● **INPUT FOR THIS TASK**:

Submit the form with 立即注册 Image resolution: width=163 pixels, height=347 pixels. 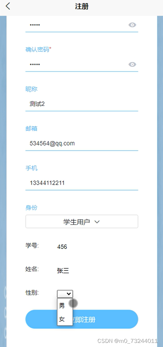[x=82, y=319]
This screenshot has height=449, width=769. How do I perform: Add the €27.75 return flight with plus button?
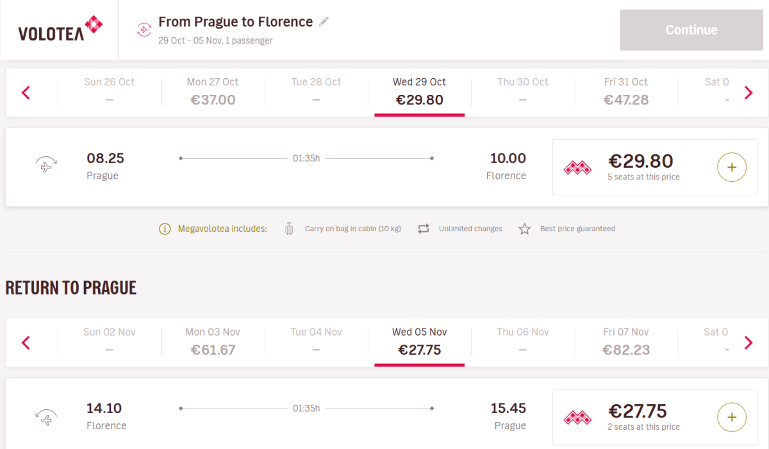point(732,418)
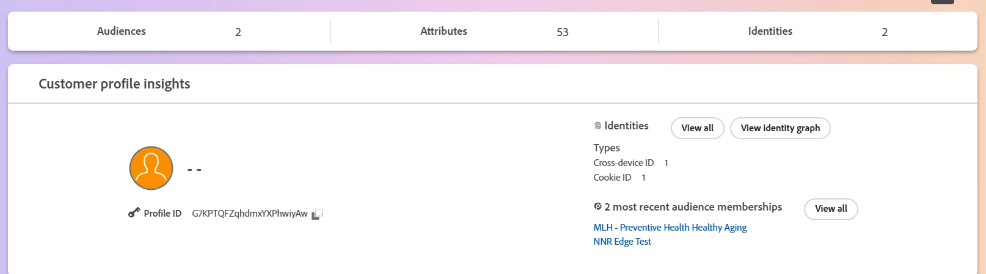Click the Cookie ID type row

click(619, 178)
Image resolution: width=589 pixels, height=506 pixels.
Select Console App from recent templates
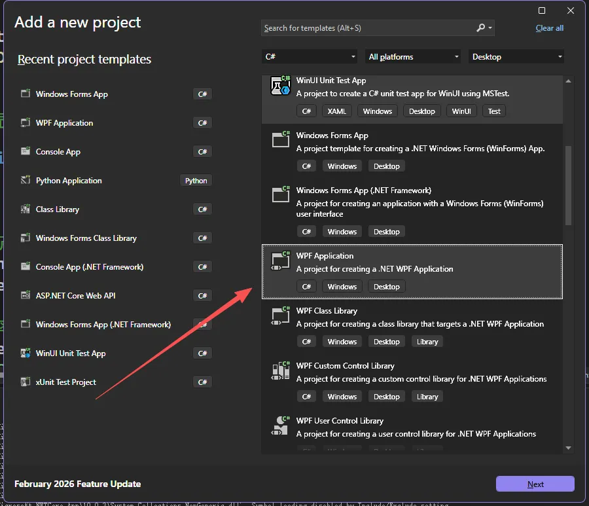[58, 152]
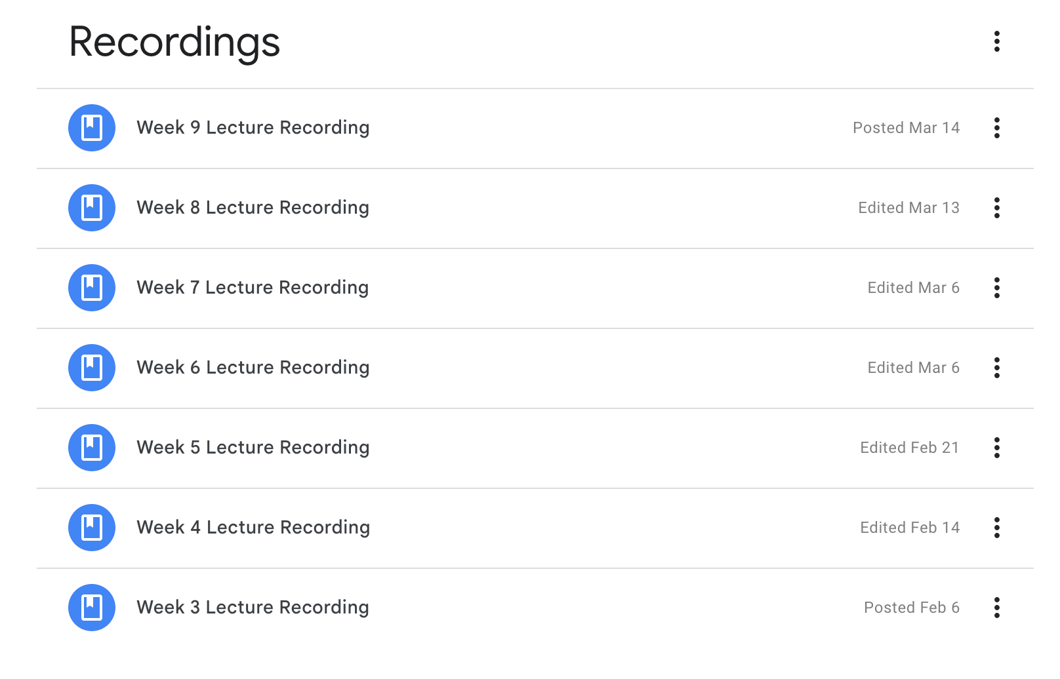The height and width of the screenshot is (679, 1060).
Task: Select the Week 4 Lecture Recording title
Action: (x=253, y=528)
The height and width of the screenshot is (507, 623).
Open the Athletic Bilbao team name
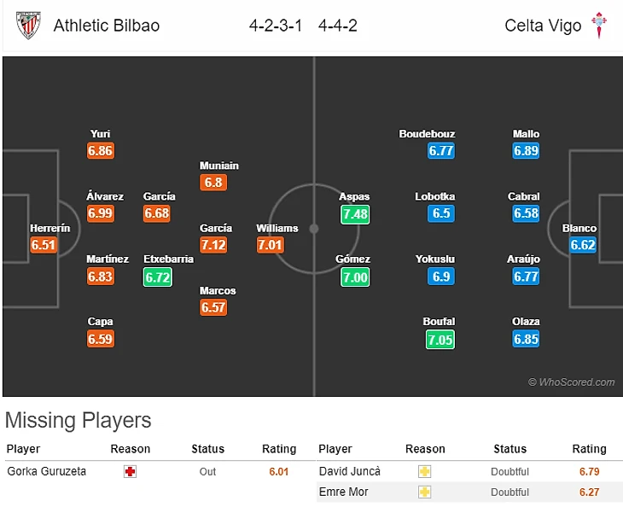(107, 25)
--
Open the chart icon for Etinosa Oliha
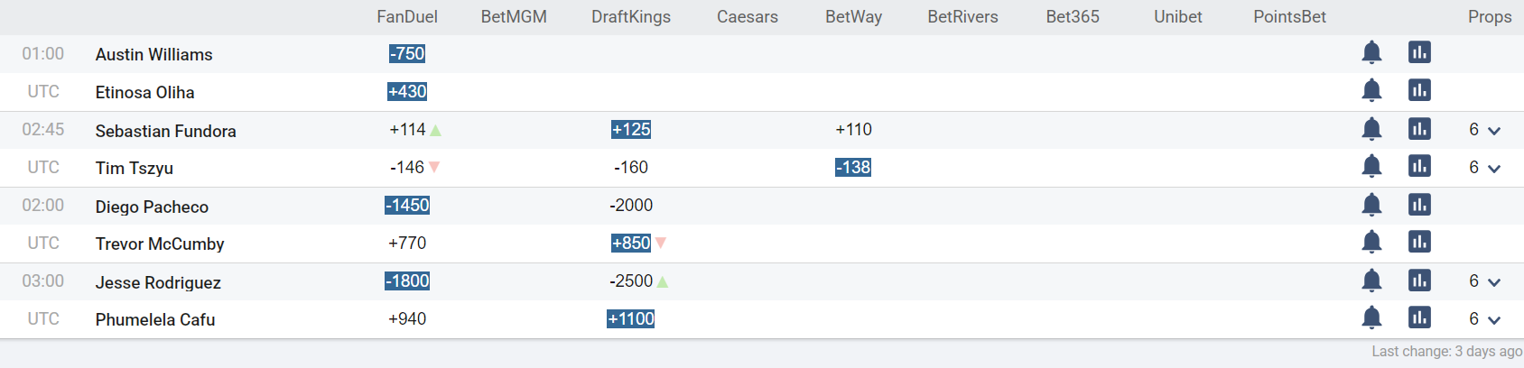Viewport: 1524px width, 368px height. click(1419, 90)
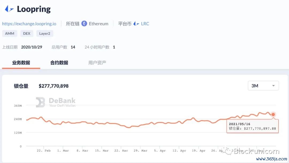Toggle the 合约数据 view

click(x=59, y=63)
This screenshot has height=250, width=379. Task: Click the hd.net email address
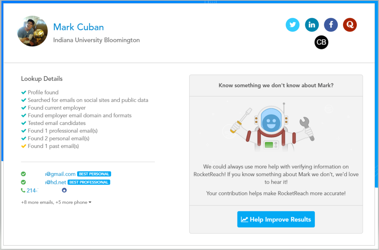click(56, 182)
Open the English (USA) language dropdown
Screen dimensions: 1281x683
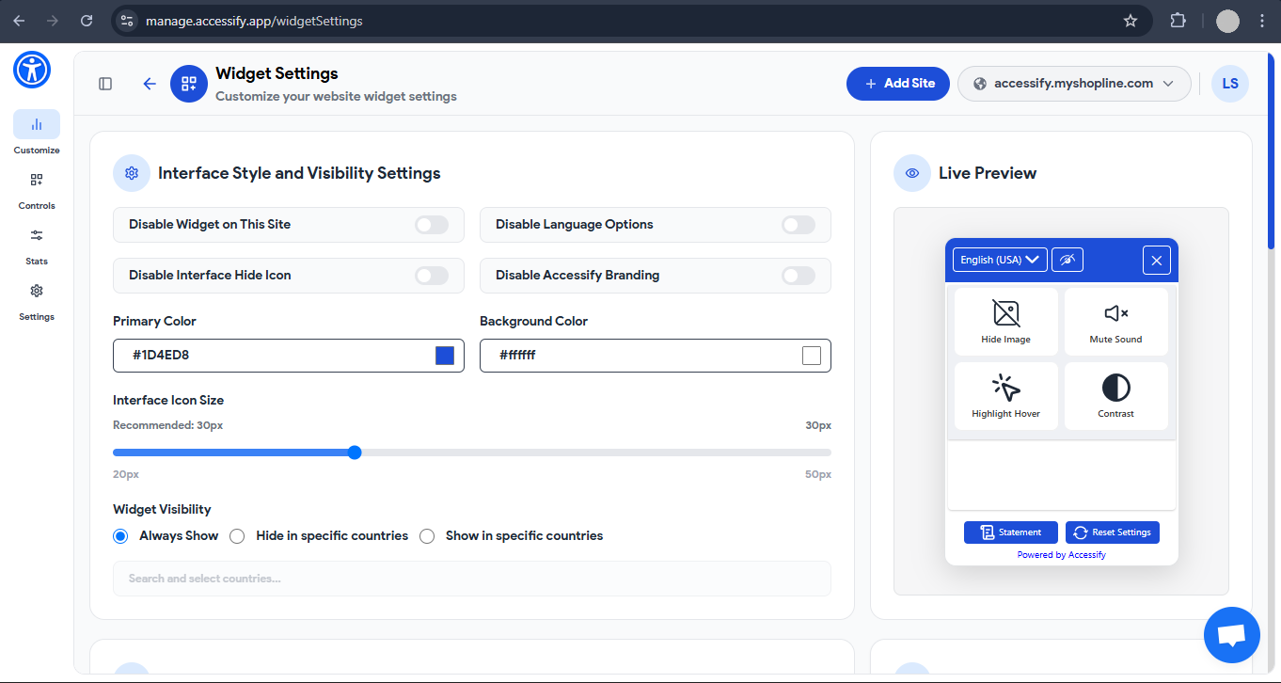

● **WORK ORDER**: Word for word, restate the lines above from the line containing "Open the English (USA) language dropdown" through the line containing "Screen dimensions: 1281x683", with both included and nothing else.

● **RESULT OF THE EXERCISE**:
Open the English (USA) language dropdown
Screen dimensions: 1281x683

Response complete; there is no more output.